Successful organizations are acutely aware of the need for leadership development and the numerous benefits of leadership training:

“The goal of leadership is to help people find their voice, where needs in the organization and marketplace overlap with talent, passion and conscience. When people truly find their voice, they don’t need to be supervised; they manage themselves because their motivation is internal rather than external.” ~Stephen Covey

Improved morale: People need to have the feeling they are learning, growing and developing new skills. This keeps them engaged.

Training helps people get connected to their company. To develop and share common goals. They believe more in their company and want it to succeed.
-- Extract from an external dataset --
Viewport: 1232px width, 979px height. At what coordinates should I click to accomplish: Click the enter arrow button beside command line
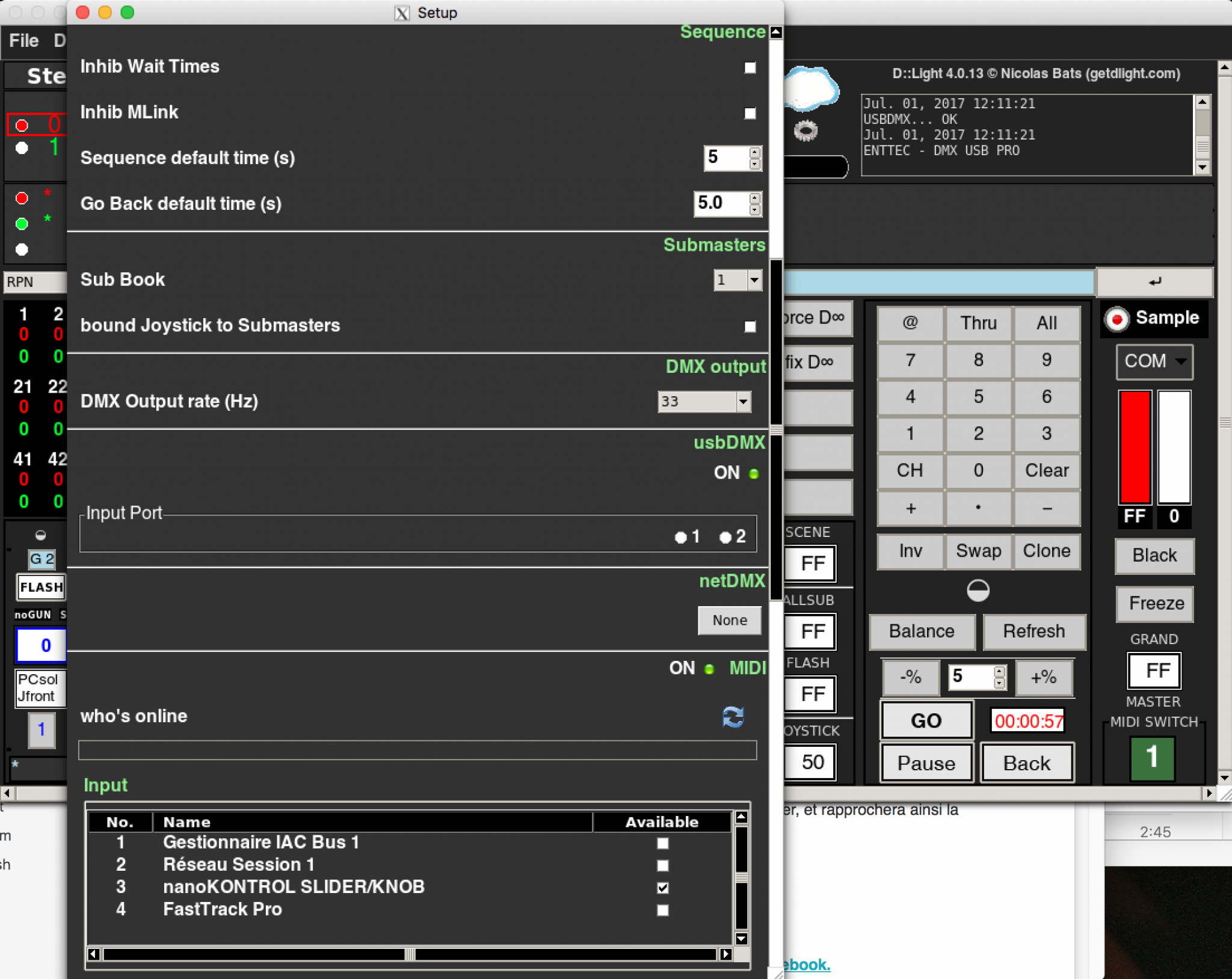(1154, 281)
When people start moving in the same direction with a common goal, they create a culture that will propel their company to success.

Growth is change, and it will not happen without a shift in culture that changes the way employees work, act, innovate, talk, learn and collaborate. One of the greatest challenges an organization faces is changing its business culture. Training helps organizations create this culture shift by moving people out of their comfort zones and into the leadership behaviors that drive success.
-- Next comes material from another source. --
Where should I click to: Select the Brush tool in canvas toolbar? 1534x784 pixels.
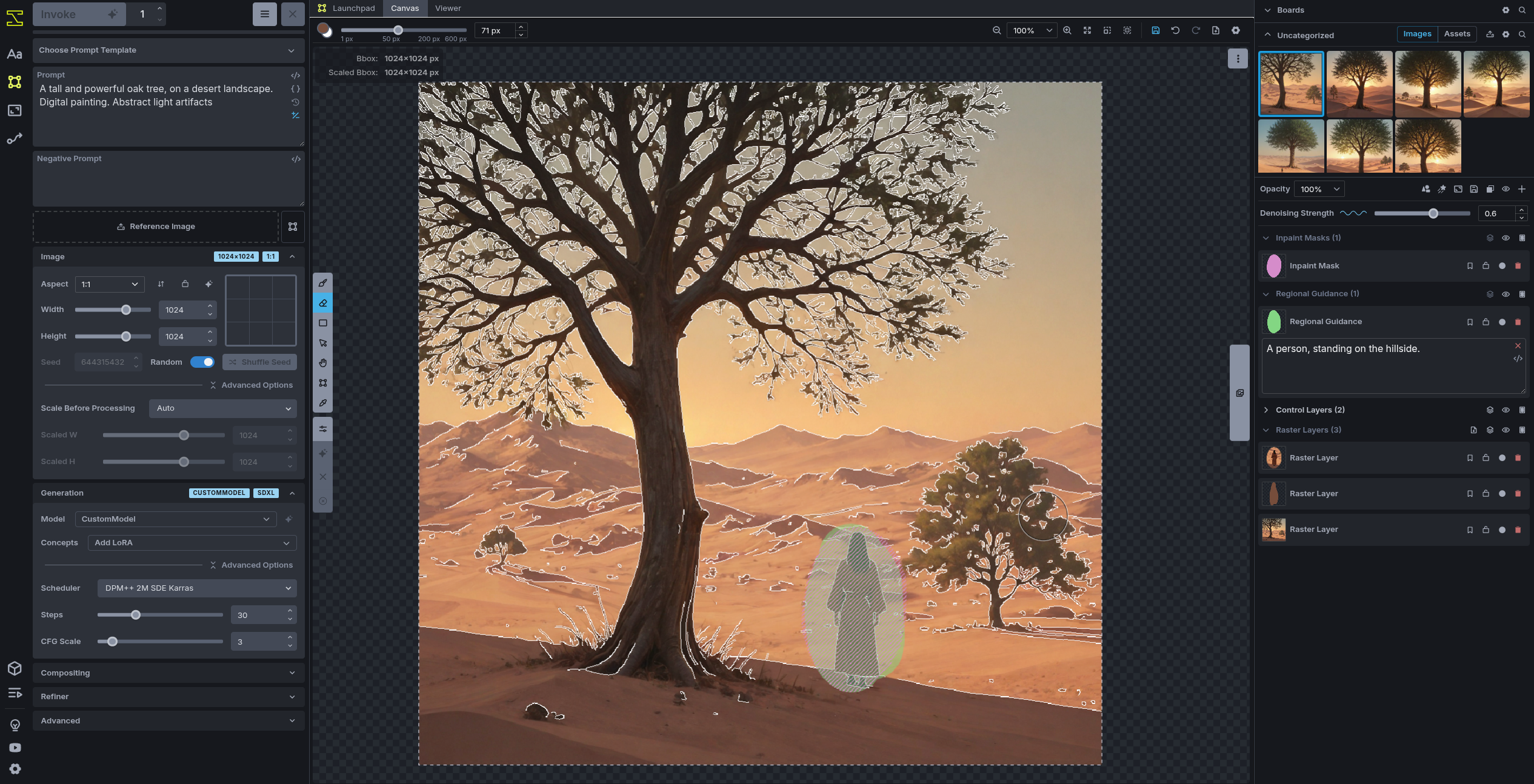[323, 283]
A 2008 leadership training study by Metrika-Phoenix found that leadership training strongly influenced behaviors that improve performance at work. The survey had a higher than 72% response rate, a confidence level of 97.5% and a margin of error less than 5%. Over 92% of training participants reported improvement in the following behaviors:
- Increased understanding of how their behavior impacts other people
- Willingness to take additional risks and push themselves.
- Greater willingness to support others and work as a team.
- They hold themselves and others to higher standards of accountability
- The ability to express more passion and enthusiasm.
- Greater self-confidence and a sense of increased self potential.
- More awareness of the potential in others.
- They are developing better focus on tasks and are getting better at showing initiative.

The only thing that increases productivity within an organization is people. People are the only asset that appreciates in value. People may be developed and their performance improved. All other assets like buildings, equipment and systems deteriorate and depreciate.
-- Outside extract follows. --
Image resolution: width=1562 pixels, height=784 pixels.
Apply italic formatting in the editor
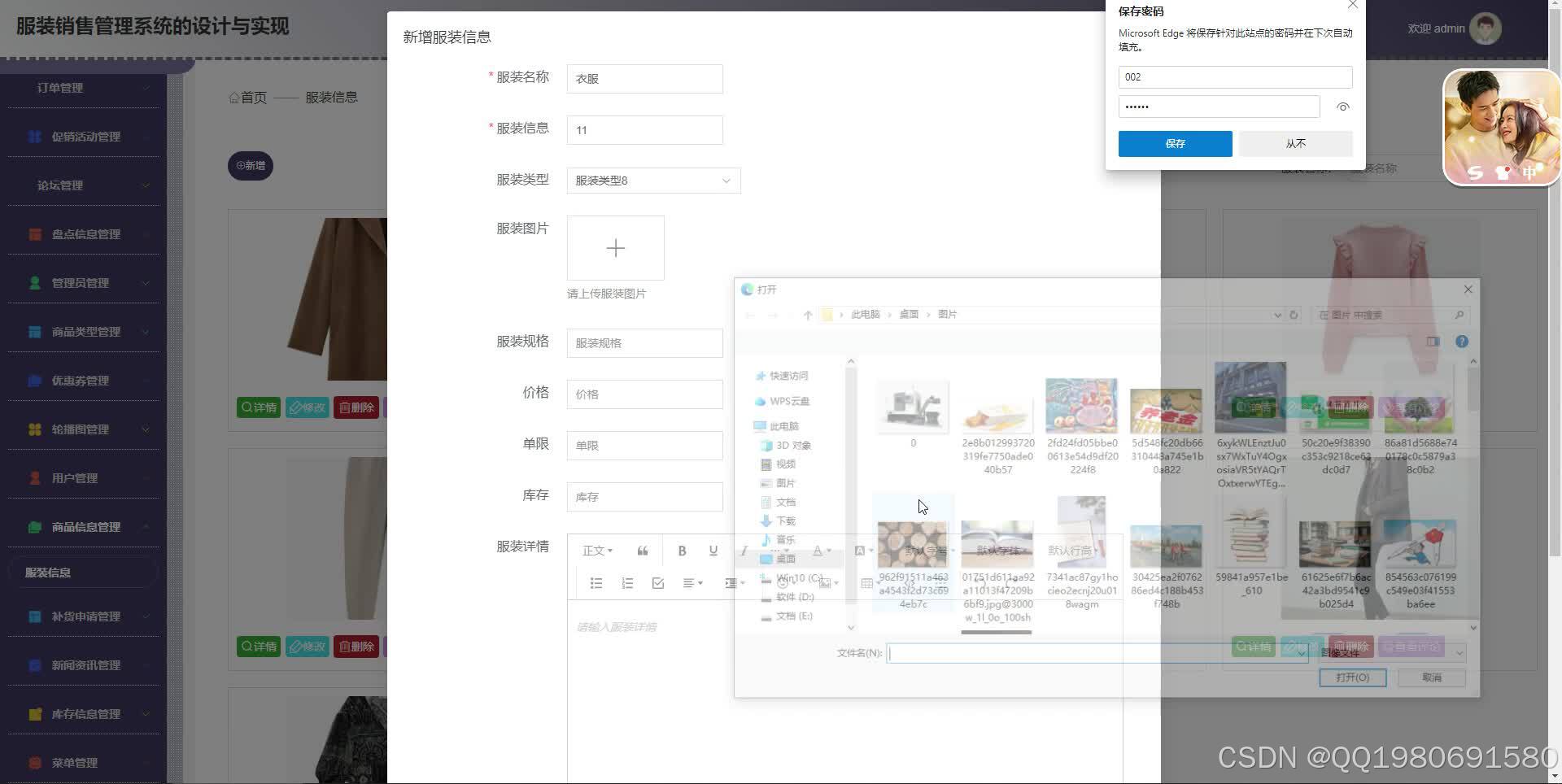pyautogui.click(x=744, y=551)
Talent shortages require organizations to focus on developing and retaining talent.When employees feel appreciated, they are more likely to stay with a company. Many employees feel training improves their opportunities for advancement and thath they receive the necessary tools to be more effective at work and in their personal lives. “Having employees whose work and personal lives are balanced has tangible benefits—both for the employees and the organization overall—including an increased ability to attract and retain skilled people and higher production, satisfaction, and morale.”~Joan Gurvis

More than ever, it is imperative that organizations continue to invest in their people. The current economic challenges associated with globalization demand that organizations change their approach and develop new leadership skills. It is critical that employees are more focused, confident and effective than ever before. To be effective, successful leaders will partner with outside organizations to develop their skills and serve as role models and mentors.

The ultimate responsibility to develop leadership lies with the entire organization. Effective outside partnerships are not enough. HR departments acting alone are not enough. Potential leaders must be identified and provided with direction, opportunity and guidance in order to develop. When the entire organization understands the benefits of developing leaders and works together, the necessary cultural ingredients to adapt and thrive will exist.